Why Claude Code cost management is different from cost tracking
Tracking tells finance what happened. Management changes what happens next. Three properties make Claude Code hard for the management half of that pair:
-
Cost concentrates in long sessions, not RPS. A single Opus-heavy pairing session at 180K-token context can run $30 to $80. A requests-per-minute rate limit won’t catch it; the session was three requests. The right cap is dollars-per-developer-per-day with a hard cutover when the wallet hits zero.
-
Auto-pause mid-session breaks developer flow. A cap that kills Claude Code in the middle of a function rewrite is worse than overspending by 5%. Good cost management triggers a soft alert at 80% (developer self-throttles), a downgrade at 95% (turns route to Sonnet or Haiku transparently), and a hard pause at 110% (gateway returns a 429 with a “your manager has been alerted” body). Anything cruder destroys trust.
-
The cheap-model substitute is a real lever. Roughly half of a typical Claude Code session is short, well-bounded turns: file renames, simple completions, lint fixes. Those run fine on
claude-haiku-4-5at roughly 1/12th the per-token cost ofclaude-opus-4-7. A budget-aware router that downgrades easy turns when the team is over budget recovers spend without anyone noticing. A router that ignores budget keeps firing Opus at the wall.

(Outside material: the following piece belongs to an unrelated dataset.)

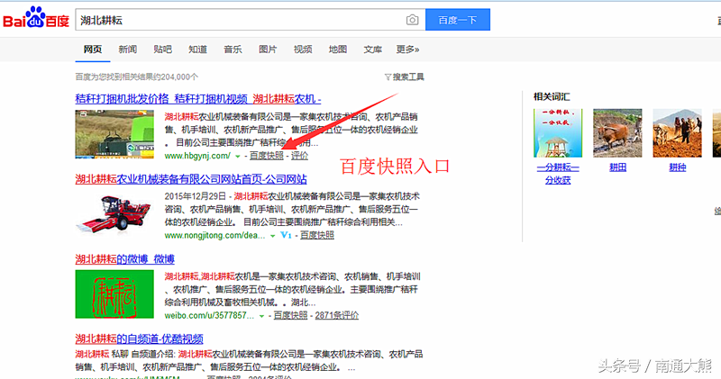
Task: Click the red harvester result thumbnail
Action: click(114, 213)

Tracking is a SELECT SUM(cost) FROM requests GROUP BY developer query. Management is a feedback loop with policy actuators and an opinion about which model handles which turn under which budget condition.
For the rest of this post, “gateway” means an AI gateway that speaks the Anthropic API natively and can sit in front of Claude Code via ANTHROPIC_BASE_URL. All five picks meet that floor.

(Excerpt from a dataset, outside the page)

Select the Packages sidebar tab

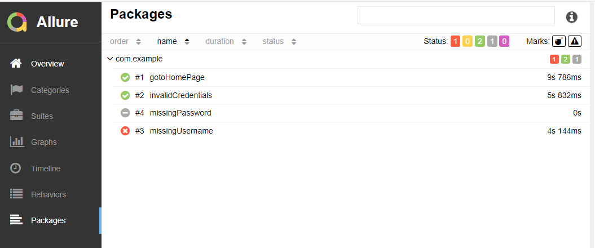coord(48,220)
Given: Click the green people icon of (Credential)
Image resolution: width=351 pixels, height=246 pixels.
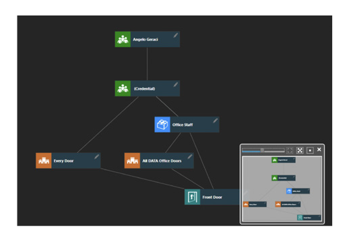Looking at the screenshot, I should point(123,88).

The 7 axes we score on for Claude Code cost management
The generic “best AI gateway” axis set (provider breadth, routing, observability, security) is the wrong shape for this question. We scored each pick on seven axes specifically about management actions, not metrics.

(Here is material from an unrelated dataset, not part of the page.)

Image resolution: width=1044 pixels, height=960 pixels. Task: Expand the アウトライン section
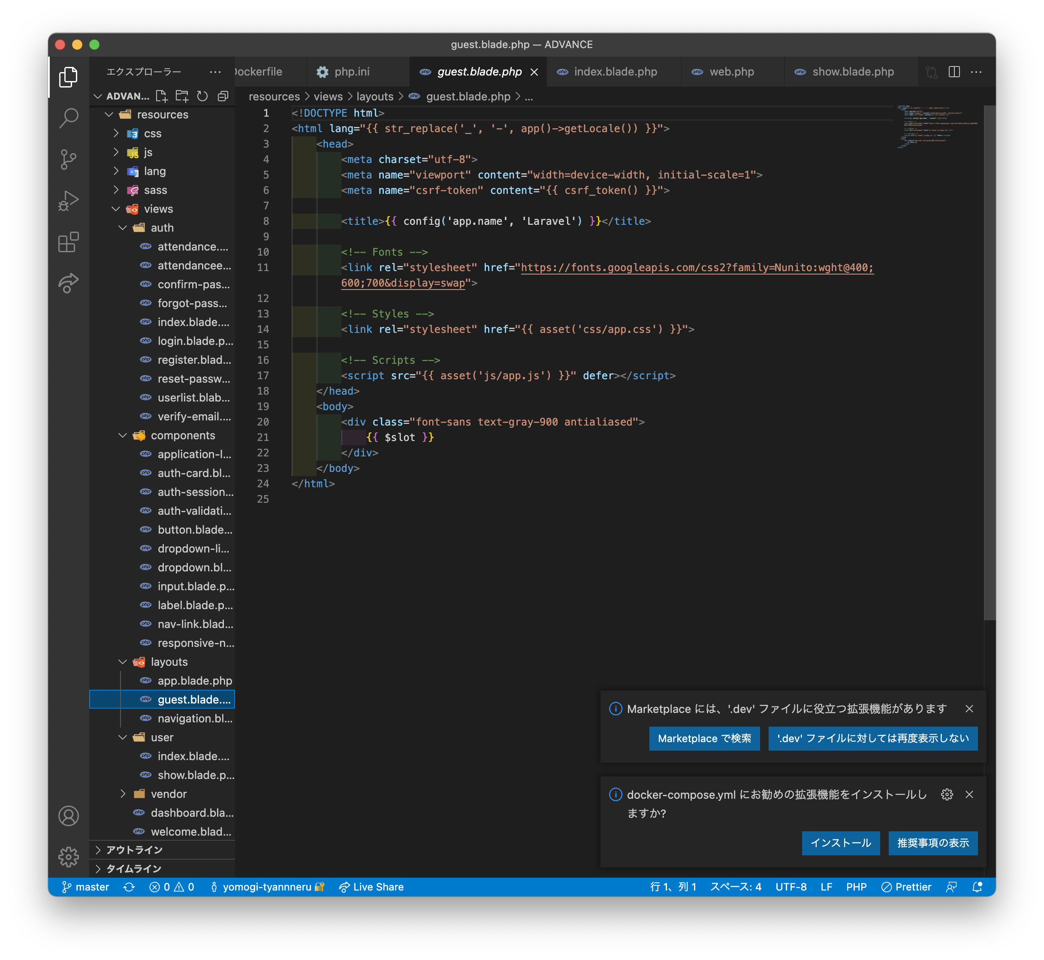134,850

| Axis | What it measures |
|---|---|
| 1. Budget caps with auto-pause | Can the gateway enforce a hard dollar cap per developer / team / day, and pause Claude Code when breached? |
| 2. Alert routing | When a budget is at 80% / 95% / 110%, can the gateway page the right person — the EM, not a #general firehose? |
| 3. Route-by-budget | Can the gateway downgrade easy turns to a cheaper model automatically when a team is over budget, without a human edit? |
| 4. Per-team auto-cutoff | Can one squad’s wallet be exhausted without affecting another squad? |
| 5. Post-budget fallback model | Is there a configured cheaper Claude variant the gateway falls back to (Haiku) instead of just hard-failing? |
| 6. Pre-budget policy testing | Can the policy be dry-run against last month’s traffic before it goes live, so the EM knows what would have paused? |
| 7. Self-improving budget policy | Does the gateway learn which turns can be safely routed cheap, or does the EM have to manually re-tune thresholds every month? |
Verdict line at the end of each pick scores all seven.
How we picked
We started from public AI gateways that advertise an Anthropic-compatible endpoint as of May 2026. Three cuts for this post: gateways that only do RPM rate limiting (no dollar-denominated caps), gateways without per-key budget enforcement (alert-only), and gateways whose auto-pause doesn’t return a structured error Claude Code can render gracefully. The five below survived.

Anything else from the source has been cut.